Circa le forniture di mezzi surplus delle forze armate di Berlino, il 30 agosto il ministro della Difesa Christine Lambrecht, ha ammesso di non vedere molte possibilità di inviare altre armi in Ucraina direttamente dalle riserve dell’Esercito tedesco. “Devo ammettere che (…) stiamo raggiungendo i limiti di ciò che possiamo consegnare da parte della Bundeswehr”, ha detto il ministro.

“Le forze armate tedesche hanno bisogno di mantenere il possesso di tutti i mezzi e armamenti disponibili per garantire la difesa nazionale e dell’alleanza”, ha detto Lambrecht.

Questo non significa che Berlino non intenda più fornire armi a Kiev ma che le esigenze ucraine potranno venire soddisfatte con ordini e contratti assegnati all’industria della Difesa, modalità che comporta però tempi di consegna misurabili in alcuni anni e che evidentemente il governo federale non intende applicare ai carri armati Leopard 2 A7.

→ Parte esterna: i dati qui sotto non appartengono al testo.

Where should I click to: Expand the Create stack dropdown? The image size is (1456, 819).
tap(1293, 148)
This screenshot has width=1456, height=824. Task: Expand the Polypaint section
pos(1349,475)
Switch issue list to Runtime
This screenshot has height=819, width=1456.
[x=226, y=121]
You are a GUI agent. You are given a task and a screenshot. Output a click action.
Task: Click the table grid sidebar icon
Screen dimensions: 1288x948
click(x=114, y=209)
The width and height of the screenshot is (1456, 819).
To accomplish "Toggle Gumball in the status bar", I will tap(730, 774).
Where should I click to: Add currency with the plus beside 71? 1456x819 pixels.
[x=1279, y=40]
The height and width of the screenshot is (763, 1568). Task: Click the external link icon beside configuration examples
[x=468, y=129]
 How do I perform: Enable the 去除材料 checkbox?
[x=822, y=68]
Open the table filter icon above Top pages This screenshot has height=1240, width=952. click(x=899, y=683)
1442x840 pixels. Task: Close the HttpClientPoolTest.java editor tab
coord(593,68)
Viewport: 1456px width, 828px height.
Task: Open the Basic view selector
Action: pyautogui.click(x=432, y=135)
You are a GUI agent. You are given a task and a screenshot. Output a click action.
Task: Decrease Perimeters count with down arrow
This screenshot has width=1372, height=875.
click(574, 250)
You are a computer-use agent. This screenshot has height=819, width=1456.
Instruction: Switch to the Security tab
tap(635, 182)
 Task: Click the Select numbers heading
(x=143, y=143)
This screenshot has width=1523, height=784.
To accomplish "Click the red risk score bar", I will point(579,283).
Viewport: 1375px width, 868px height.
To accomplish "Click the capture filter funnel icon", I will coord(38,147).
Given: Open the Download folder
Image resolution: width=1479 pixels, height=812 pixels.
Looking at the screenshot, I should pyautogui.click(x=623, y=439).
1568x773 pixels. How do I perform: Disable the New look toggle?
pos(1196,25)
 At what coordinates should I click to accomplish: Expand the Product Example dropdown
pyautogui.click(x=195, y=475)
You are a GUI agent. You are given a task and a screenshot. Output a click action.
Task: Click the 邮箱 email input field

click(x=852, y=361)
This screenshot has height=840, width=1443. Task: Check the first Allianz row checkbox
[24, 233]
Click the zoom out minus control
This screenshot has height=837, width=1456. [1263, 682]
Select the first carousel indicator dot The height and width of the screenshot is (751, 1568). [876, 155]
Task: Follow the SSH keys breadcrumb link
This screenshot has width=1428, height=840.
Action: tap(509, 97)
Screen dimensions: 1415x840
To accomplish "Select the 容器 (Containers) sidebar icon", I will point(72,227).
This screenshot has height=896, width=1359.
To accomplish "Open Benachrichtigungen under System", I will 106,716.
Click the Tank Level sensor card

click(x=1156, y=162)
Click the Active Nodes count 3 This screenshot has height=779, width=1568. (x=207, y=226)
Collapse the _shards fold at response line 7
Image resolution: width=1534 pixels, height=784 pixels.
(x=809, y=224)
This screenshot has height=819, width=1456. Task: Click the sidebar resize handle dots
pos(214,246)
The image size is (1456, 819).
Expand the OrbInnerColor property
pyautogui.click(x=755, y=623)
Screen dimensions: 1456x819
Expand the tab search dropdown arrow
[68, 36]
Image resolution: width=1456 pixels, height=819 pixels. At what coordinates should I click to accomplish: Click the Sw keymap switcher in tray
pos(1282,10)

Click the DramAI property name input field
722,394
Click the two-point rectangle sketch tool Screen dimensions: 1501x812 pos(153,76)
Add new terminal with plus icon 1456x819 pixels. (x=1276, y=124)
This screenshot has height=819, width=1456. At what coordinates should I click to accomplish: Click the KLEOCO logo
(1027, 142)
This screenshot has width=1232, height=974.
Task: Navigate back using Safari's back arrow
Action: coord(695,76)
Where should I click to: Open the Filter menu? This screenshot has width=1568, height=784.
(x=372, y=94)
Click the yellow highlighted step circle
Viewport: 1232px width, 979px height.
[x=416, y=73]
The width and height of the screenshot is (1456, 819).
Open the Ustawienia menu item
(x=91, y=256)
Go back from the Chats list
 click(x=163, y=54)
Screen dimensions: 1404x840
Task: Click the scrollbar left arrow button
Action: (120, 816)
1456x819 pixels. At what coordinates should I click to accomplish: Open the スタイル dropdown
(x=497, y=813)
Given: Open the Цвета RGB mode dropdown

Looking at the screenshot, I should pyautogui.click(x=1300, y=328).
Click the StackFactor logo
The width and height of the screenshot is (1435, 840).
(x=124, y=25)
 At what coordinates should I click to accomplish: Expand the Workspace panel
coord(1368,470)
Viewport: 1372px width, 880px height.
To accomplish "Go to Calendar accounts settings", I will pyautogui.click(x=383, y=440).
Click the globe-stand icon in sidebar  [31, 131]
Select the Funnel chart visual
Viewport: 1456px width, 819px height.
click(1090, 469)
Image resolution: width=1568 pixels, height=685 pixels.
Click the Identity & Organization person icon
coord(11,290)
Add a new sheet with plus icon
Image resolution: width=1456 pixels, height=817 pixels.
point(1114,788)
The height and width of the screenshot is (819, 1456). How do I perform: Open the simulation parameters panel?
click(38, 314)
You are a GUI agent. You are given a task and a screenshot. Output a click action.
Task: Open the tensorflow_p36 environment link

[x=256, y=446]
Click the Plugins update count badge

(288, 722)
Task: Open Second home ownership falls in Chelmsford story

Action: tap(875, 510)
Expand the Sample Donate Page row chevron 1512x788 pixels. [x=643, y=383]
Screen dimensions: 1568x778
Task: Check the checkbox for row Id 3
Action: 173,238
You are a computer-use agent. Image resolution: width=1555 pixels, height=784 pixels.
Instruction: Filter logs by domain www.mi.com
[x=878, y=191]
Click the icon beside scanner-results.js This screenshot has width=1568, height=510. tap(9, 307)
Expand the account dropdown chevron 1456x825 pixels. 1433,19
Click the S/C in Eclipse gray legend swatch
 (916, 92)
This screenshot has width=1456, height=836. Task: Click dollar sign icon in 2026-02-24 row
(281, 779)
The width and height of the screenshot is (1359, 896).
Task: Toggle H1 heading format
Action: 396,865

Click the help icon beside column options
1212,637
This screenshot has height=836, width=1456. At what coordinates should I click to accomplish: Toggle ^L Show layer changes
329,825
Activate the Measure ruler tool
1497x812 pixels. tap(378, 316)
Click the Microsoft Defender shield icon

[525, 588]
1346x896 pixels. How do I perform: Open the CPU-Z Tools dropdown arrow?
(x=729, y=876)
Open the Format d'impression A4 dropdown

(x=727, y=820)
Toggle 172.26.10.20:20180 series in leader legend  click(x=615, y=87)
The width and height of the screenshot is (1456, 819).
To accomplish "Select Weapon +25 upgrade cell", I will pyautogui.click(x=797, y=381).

La decisione tedesca di non procedere a nuove consegne di mezzi pesanti sembra quindi dipendere almeno in parte dalle resistenze delle forze armate a cedere esemplari dei mezzi in dotazione ai reparti e di cui, nell’attuale situazione di guerra e di tensioni tra Occidente e Russia, potrebbe risultare in futuro necessario disporre.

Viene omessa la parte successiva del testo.